STM tunneling through a quantum wire with a side-attached impurity

TL;DR

This paper investigates how a side-attached impurity affects STM tunneling in a quantum wire, revealing significant modifications to local density of states and transport properties based on impurity coupling and wire length.

Contribution

It introduces a detailed analysis of impurity effects on STM tunneling in quantum wires using a tight-binding and nonequilibrium Green function approach, highlighting the impurity's influence.

Findings

Impurity presence alters local density of states significantly.

Coupling strength and wire length impact impurity transport properties.

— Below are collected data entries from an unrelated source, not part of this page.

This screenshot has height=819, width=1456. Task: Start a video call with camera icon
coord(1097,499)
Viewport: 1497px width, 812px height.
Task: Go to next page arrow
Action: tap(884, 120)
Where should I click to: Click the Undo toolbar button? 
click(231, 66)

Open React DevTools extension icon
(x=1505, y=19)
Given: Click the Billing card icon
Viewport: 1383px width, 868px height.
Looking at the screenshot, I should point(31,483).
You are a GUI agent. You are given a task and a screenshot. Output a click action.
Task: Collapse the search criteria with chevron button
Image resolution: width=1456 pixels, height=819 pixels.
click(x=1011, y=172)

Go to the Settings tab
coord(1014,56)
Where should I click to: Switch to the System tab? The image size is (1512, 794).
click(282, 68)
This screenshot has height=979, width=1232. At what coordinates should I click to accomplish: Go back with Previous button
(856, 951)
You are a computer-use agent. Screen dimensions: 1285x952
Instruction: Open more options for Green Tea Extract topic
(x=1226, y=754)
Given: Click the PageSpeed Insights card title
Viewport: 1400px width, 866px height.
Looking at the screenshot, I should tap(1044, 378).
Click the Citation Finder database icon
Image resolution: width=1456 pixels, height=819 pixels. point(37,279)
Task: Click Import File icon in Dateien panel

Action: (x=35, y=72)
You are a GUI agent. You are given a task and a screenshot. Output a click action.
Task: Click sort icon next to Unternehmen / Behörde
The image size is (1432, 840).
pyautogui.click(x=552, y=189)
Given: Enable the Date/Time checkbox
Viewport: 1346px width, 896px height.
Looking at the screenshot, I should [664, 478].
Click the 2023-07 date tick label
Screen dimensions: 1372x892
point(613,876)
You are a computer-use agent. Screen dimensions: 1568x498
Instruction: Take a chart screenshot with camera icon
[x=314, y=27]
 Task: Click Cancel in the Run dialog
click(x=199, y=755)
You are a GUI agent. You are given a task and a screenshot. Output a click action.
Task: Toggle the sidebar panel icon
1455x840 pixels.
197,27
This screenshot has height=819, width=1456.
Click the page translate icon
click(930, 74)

STM differential conductance reflects impurity and coupling effects.

Abstract

The STM tunneling through a quantum wire (QW) with a side-attached impurity (atom, island) is investigated using a tight-binding model and the nonequilibrium Keldysh Green function method. The impurity can be coupled to one or more QW atoms. The presence of the impurity strongly modifies the local density of states of the wire atoms, thus influences the STM tunneling through all the wire atoms. The transport properties of the impurity itself are also investigated mainly as a function of the wire length and the way it is coupled to the wire. It is shown that the properties of the impurity itself and the way it is coupled to the wire strongly influence the STM tunneling which is reflected in the density of states and differential conductance.